单细胞雾化水珠流出雾化室后即进入icp。icptorch的原理是当在感应线圈上施加高频电场时,由于某种原因(如电火花等)在等离子体工作气体中部分电离产生的带电粒子在高频交变电磁场的作用下做高速运动,碰撞气体原子,使之迅速、大量电离,形成雪崩式放电,电离的气体在垂直于磁场方向的截面上形成闭合环形的涡流,在感应线圈内形成相当于变压器的次级线圈并同相当于初级线圈的感应线圈耦合,这种高频感应电流产生的高温又将气体加热、电离,并在管口形成一个火炬状的稳定的等离子体焰矩。其特点如下:
(1)工作温度高、同时工作气体为惰性气体(氩气),因此原子化条件良好,有利于难熔化合物的分解及元素的激发,对大多数元素有很高的灵敏度;
(2)由于趋肤效应的存在,稳定性高,自吸现象小,测定的线性范围宽;
(3)由于电子密度高,所以碱金属的电离引起的干扰较小;
(4)icp属无极放电,不存在电极污染现象;
(5)icp的载气流速较低,有利于试样在中央通道中充分激发,而且耗样量也较少;
(6)采用惰性气体(氩气)作为工作气体,因而光谱背景干扰少
单细胞悬滴进入plasma时,plasma内温度范围为5000-10000k。因此进入plasma的单细胞悬滴被瞬间气化、原子化、离子化,由此单细胞转化为一团离子云。

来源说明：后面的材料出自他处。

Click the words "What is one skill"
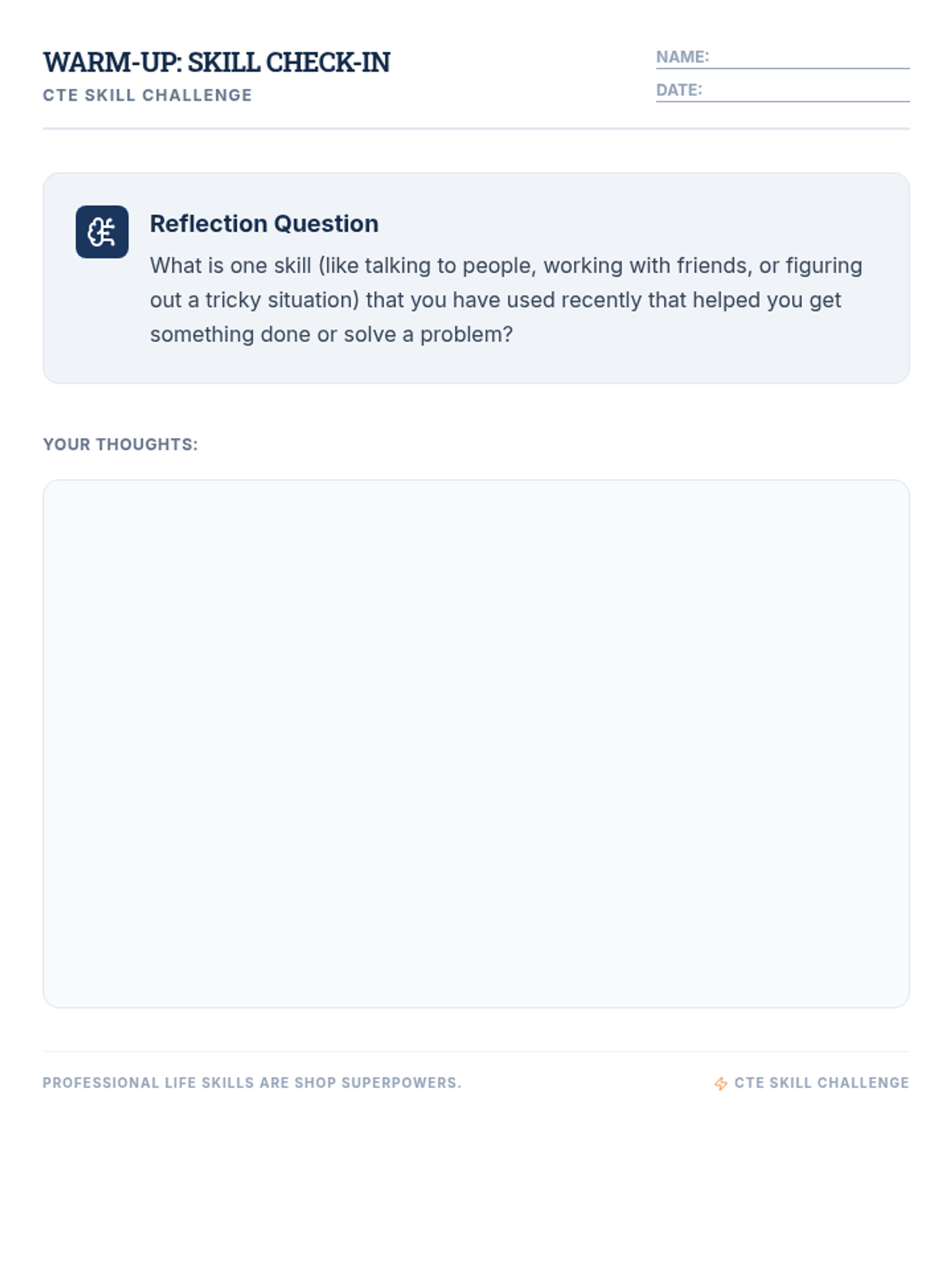The height and width of the screenshot is (1270, 952). click(231, 266)
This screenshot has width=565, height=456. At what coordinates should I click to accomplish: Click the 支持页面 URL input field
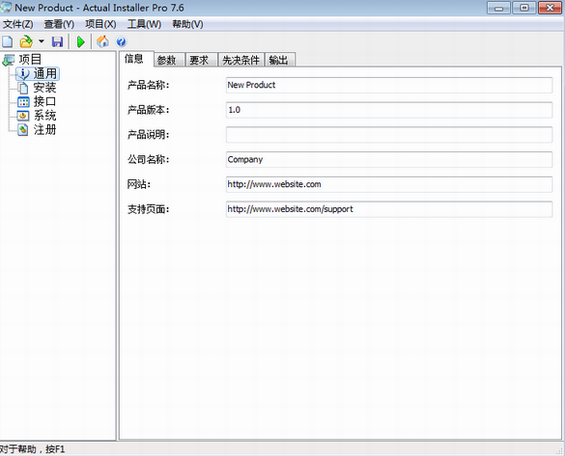click(x=389, y=209)
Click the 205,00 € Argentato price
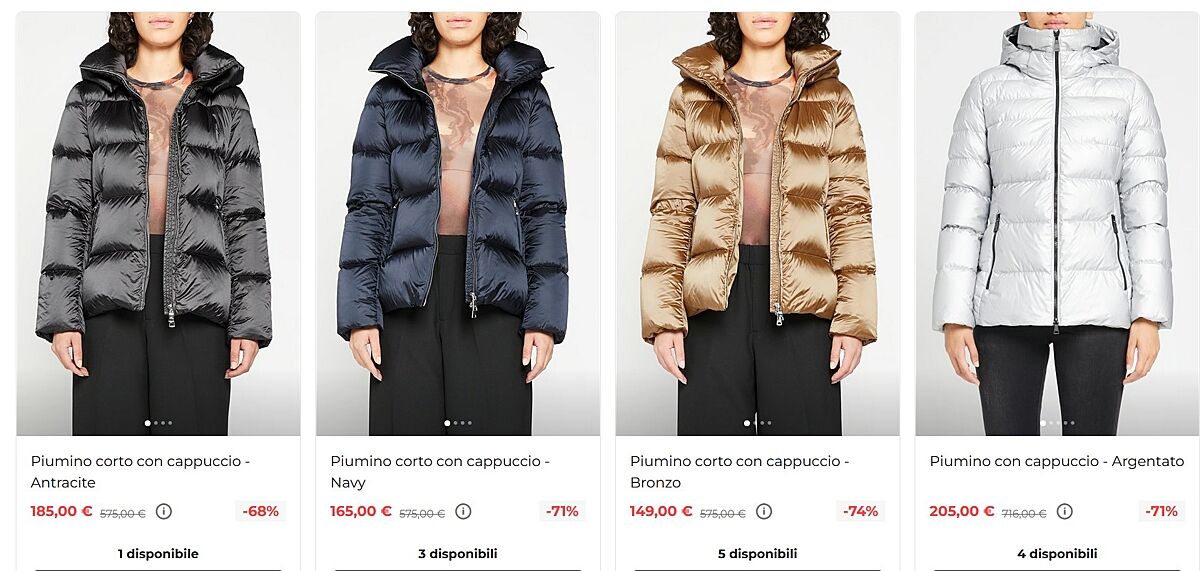Viewport: 1200px width, 571px height. click(961, 511)
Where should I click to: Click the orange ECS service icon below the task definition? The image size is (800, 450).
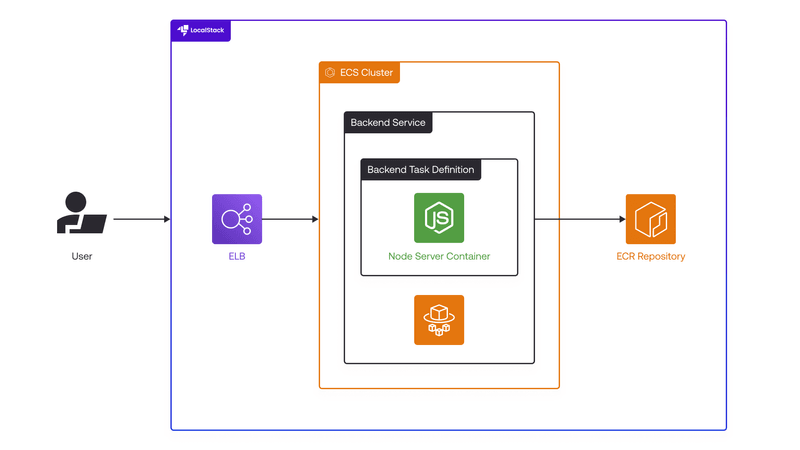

离子化后的离子云流内包含大量未离子化的物质及光子等,若不滤除,易黏附于仪器结构,引起检测信号漂移。其中光子若抵达检测器将被误以为是待检测离子,引起检测结果准确度下降。因此,在进入tof检测前,需去除其中的未离子化物质及光子。利用偏转电场及加速电场的结合即可实现。采样锥作用是把来自等离子体中心通道的载气流,即离子流大部分吸入锥孔,进入第一级真空室。采样锥通常由ni、al、cu、pt等金属制成。
检测技术全程要求真空状态。因为结合的质谱技术要求离子具有较长的平均自由程,以便离子在通过检测器时与另外的离子、分子、原子碰撞的几率最低,真空度直接影响了离子传输效率、质谱波形及检测器寿命。
本发明应用四极管质量分析器的原理筛选原子质量。四极管的作用是基于在四根电极之间的空间产生一个随时间变化的特殊的电磁场,只有给定荷质比(m/z)的离子才能获得稳定的路径而通过极棒,从另一端出射,其它离子将被过分偏转,与极棒碰撞,并在极棒上被中和而丢失。通过四极管去除常见生物元素后,限定检测的原子量的检测范围(88-210da),分辨率极高。筛选检测原子质量较大的原子,滤除原子量小的元素,保留较宽的原子量检测范围的同时,由于该类元素在细胞内的含量极低,所以信号的背景极低。金属元素同位素的选择不局限于镧系金属。可以是原子质量介于88-210da之间的且螯合物安全无毒可合成的任意元素。金属标签元素种类丰富,通道数量激增,信息量亦成倍增长。金属标签可以是通过金属螯合物与抗体结合。
基于飞行时间(timeofflight)原理进行检测。用感应耦合等离子质谱(icp-ms)观察单个细胞的原子质量谱,原子的质量与细胞表面和内部的信号分子数据呈现一一对应的关系,即检测到1个原子质量信号就代表有一个细胞表面和内部的信号分子,最后将原子质量谱的数据转换为细胞表面和内部的信号分子数据,并通过专业分析软件对获得的数据进行分析,从而实现对细胞表型和信号网络的精细观察。
信号分子检测通道数量的增加,可实现从单个样本获取更大的信息量,为单细胞蛋白质组学的研究提供了新的手段。然而数据量及数据维度的激增使得原有传统流式的数据分析图无法很好地呈现数据结果。应用多种降维算法、聚类分析算法、分群算法等进行数据分析与可视化。目前已有大量相关算法文献报道。如spade、drevi、accense、xshift、visne以及phenograp。